Funny Tweeter

Your daily dose of unadulterated funny tweets

Page of Fickle_Filly's best tweets

@Fickle_Filly : I’m at that stage in life where my bladder is at its weakest and my phobia of public toilets is at its strongest.

@Fickle_Filly: I keep banana skins within reach at work because you never know when you’re going to need to make a murder look like an accident.
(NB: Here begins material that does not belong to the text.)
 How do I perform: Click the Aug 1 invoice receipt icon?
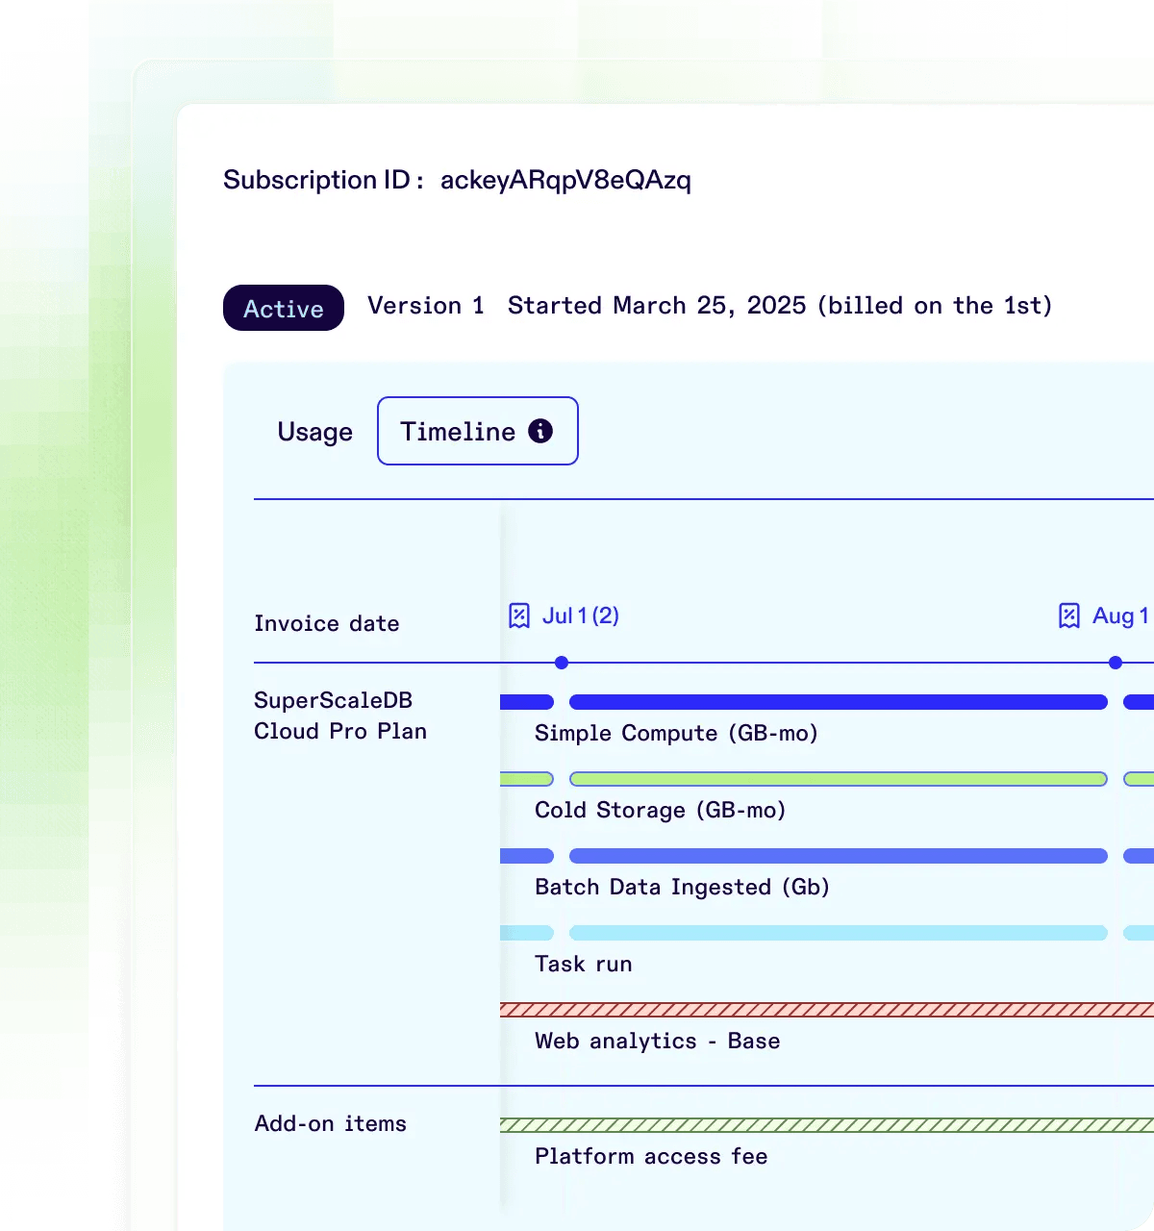point(1068,616)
@Fickle_Filly: Police: How are you feeling?

Me: I'm fine.

*polygraph explodes*

@Fickle_Filly: If you pull out a knife and start sharpening it, people soon stop telling you about their plans for Valentine’s Day.

@Fickle_Filly: "Where have you been all my life?"

In a secure psychiatric unit. Next question.

@Fickle_Filly: People who use the phrase "Correct me if I'm wrong..." clearly don't know me very well.

@Fickle_Filly: The birds that suddenly appear every time I'm near are circling vultures.

@Fickle_Filly: Ain't no mountain high enough

Ain't no valley low enough

Ain't no high-security psychiatric hospital strong enough

To keep me from yooou

@Fickle_Filly: Me:
1. Talking cats
2. Real lightsabers
3. Cars that fire missiles

Genie: Put me back in the bottle and give me to someone normal.

@Fickle_Filly: The puffer fish spends days creating a beautiful boudoir in which to lure a mate and I just want a man who can load the dishwasher properly.